Page 686 - A Little Life: A Novel
P. 686
So I tried, of course. I tried and tried. But every month I could feel him
receding. It wasn’t so much a physical disappearance: by November, he was
back at his weight, the low side of it anyway, and looked better than he had
perhaps ever. But he was quieter, much quieter, and he had always been
quiet anyway. But now he spoke very little, and when we were together, I
would sometimes see him looking at something I couldn’t see, and then he
would twitch his head, very slightly, like a horse does its ears, and come
back to himself.
Once I saw him for our Thursday dinner and he had bruises on his face
and neck, just on one side, as if he was standing near a building in the late
afternoon and the sun had cast a shadow against him. The bruises were a
dark rusty brown, like dried blood, and I had gasped. “What happened?” I
asked. “I fell,” he said, shortly. “Don’t worry,” he said, although of course I
did. And when I saw him with bruises again, I tried to hold him. “Tell me,”

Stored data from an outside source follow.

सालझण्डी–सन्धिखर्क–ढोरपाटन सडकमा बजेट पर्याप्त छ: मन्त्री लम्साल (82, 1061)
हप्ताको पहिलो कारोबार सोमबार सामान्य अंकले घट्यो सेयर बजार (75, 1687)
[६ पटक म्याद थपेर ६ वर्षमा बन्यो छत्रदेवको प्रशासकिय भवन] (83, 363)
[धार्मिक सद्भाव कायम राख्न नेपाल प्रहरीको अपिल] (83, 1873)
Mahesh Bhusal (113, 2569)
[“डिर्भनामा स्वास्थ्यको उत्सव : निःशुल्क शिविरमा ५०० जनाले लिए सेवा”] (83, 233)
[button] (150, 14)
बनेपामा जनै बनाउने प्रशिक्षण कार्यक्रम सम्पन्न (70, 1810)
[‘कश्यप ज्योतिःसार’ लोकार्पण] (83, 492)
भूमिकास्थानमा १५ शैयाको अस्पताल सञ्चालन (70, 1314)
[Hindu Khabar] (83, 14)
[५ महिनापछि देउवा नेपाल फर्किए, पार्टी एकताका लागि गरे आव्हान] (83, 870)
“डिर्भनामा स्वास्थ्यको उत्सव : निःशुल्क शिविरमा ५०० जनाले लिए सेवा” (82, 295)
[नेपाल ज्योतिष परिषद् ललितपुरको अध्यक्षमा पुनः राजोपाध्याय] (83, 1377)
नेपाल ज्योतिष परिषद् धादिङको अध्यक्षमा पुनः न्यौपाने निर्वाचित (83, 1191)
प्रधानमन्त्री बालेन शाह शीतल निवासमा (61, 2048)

I said, and he worked himself free. “There’s nothing to tell,” he said. I still
don’t know what had happened: Had he done something to himself? Had he
let someone do something to him? I didn’t know which was worse. I didn’t
know what to do.
He missed you. I missed you, too. We all did. I think you should know
that, that I didn’t just miss you because you made him better: I missed you
for you. I missed watching the pleasure you took in doing the things you
enjoyed, whether it was eating or running after a tennis ball or flinging
yourself into the pool. I missed talking with you, missed watching you
move through a room, missed watching you fall to the lawn under a passel
of Laurence’s grandchildren, pretending that you couldn’t get up from
under their weight. (That same day, Laurence’s youngest grandchild, the
one who had a crush on you, had made you a bracelet of knotted-together
dandelion flowers, and you had thanked her and worn it all day, and every
time she had spotted it on your wrist, she had run over and buried her face
in her father’s back: I missed that, too.) But mostly, I missed watching you
two together; I missed watching you watch him, and him watch you; I
missed how thoughtful you were with each other, missed how thoughtlessly,
sincerely affectionate you were with him; missed watching you listen to
each other, the way you both did so intently. That painting JB did—Willem
Listening to Jude Tell a Story—was so true, the expression so right: I knew
what was happening in the painting even before I read its title.